The fact that viewers are just as receptive to an unbelievably earnest character like Leslie Knope as they are to a profoundly apathetic one like Selina Meyer hints towards the broadening horizons for gender roles in comedy.
Perhaps, it’s not so terrible a time for women in comedy after all.
Please feel free to comment.
Image Credits:
1. Selena’s Performance of Failure
2. Lesley Knope
3. Teleprompter Goes Blank
- Schilling, Mary Kaye. “Tina Fey Goes to War.” Town & Country. March 1, 2016. [↩]
- Gunn, Anna. “I Have a Character Issue.” New York Times. August 23, 2013. [↩]
- Bennett, Laura. “The Sneaky Feminism of ‘Veep’.” New Republic. April 28, 2013. [↩]
- Renshaw, David. “Veep – box set review.” The Guardian. August 08, 2013. [↩]
- Paskin, Willa. “Parks and Recreation and the Comedy of Super Niceness.” Vulture. March 24, 2011. [↩]
- Nussbaum, Emily. “The Female Bad Fan.” The New Yorker. October 17, 2014. [↩]
I just finished #GIRLBOSS, which has another flawed female protagonist. As I watched it I thought of Selina Meyer and Leslie Knope and how this show isn’t necessarily producing a female role model, and if that is even the point. It’s even stranger that the Sophia character in #GIRLBOSS is based on a real woman – one that even helped produce the show. Thanks for a great read!
Hi Caroline!
As you pointed out, a number of television shows now feature a flawed female protagonist. It would be interesting to view Girlboss within that paradigm.
Thanks for the suggestion!
I had another comedic female antihero in mind, Deandra “Dee” Reynolds (Kaitlin Olson) from It’s Always Sunny in Philadelphia on FX. She is not only flawed, she is narcissistic and hideously vulgar (for as vulgar as you can be on FX) such as Selina Meyer however, she is in no position of power. Dee is desperate for acceptance and attention from her fellow members of the “gang,” which includes her wicked twin brother Dennis (Glenn Howerton), his two friends Mac (Rob McElhenney) and Charlie (Charlie Day), and eventually Frank (Danny DeVito), her non-biological heinous father.
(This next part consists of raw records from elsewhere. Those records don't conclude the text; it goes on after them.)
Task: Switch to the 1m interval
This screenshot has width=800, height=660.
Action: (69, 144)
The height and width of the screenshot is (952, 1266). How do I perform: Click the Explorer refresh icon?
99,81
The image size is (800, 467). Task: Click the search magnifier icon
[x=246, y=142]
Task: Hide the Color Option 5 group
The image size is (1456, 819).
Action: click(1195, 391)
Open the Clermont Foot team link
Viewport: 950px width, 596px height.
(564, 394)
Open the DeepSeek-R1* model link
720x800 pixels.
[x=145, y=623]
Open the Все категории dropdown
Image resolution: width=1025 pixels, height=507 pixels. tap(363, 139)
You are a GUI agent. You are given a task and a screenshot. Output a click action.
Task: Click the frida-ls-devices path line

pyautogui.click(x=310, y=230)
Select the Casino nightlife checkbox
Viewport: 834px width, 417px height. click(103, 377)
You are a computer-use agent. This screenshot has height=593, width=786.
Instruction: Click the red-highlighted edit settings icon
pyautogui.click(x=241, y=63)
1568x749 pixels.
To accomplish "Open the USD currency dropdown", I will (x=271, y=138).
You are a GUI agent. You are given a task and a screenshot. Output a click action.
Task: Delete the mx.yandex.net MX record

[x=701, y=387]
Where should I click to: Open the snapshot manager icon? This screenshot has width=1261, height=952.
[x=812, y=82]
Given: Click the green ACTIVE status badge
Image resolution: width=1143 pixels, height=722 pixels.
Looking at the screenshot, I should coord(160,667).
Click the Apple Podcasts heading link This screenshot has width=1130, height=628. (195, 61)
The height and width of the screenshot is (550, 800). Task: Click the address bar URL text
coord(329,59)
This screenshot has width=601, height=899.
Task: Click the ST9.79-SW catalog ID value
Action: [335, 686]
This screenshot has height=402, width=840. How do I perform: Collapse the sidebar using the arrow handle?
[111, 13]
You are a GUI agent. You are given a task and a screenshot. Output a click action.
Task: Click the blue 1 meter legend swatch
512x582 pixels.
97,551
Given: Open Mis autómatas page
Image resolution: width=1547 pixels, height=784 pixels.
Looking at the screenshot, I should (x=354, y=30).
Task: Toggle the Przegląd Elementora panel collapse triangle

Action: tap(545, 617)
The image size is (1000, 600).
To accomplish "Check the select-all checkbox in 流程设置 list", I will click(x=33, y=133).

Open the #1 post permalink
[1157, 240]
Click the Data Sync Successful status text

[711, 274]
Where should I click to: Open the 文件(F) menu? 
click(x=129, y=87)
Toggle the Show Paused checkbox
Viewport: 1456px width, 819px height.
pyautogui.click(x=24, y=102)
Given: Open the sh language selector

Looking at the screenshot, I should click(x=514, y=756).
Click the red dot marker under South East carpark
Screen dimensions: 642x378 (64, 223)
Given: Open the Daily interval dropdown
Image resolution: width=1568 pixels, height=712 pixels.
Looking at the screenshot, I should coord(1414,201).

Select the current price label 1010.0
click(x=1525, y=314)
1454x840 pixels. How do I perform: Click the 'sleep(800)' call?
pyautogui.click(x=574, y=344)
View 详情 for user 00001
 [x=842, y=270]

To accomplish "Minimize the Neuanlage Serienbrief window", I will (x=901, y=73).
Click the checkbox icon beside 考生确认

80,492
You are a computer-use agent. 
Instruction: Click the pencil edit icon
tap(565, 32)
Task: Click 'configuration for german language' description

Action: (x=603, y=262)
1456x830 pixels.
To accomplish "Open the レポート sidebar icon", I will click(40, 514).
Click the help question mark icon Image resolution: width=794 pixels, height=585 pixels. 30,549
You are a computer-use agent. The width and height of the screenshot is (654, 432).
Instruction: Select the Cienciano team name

As raging alcoholics, they own a bar, “Paddy’s Pub” where in one episode, Dennis relishes in the fact that Dee is not an owner, makes less than minimum wage, and is constantly berated by the group. As a raunchy controversial comedy exploring numerous topics, it’s hilarious in its improvisational technique and critiques on racial and gender politics, economics and financial crises, pop culture etc. We don’t mind when the gang tells Dee she looks like a bird in every episode or that she is gruesomely unattractive because we realize this is simply untrue. Yet, we laugh at the juvenile “Big Bird” jokes due to her tall and thin stature despite her runway model body shape. I realize that these men make Seinfeld, Kramer, and George look like angels but that is what I come back for, to see how they keep Dee at an arm’s length as she “noses her way into everything.”
It is also pleasurable when she pairs up with one of the members (Dennis, Mac, Charlie, Frank) for a scheme as they tend to split up depending on their ridiculous idea or odd activity. These are the times where Dee is “included” and indeed, part of the gang rather than an undesired presence. She is a spitfire, crude, and unapologetic in her antics manifested from her lack of upbringing and subject to verbal abuse since her childhood. Though these stories sound tragic and upsetting, the show broadens the comedic spectacle of women in the form of satire. The gendered tropes of women being subordinate to men is at the forefront but, the exaggerated scenes are so dysfunctional that we can sit back and laugh. Like Meyer, we aren’t critical of Dee’s failed attempts to become an actress or her desperation for acceptance; she is, also, a new brand of the female character.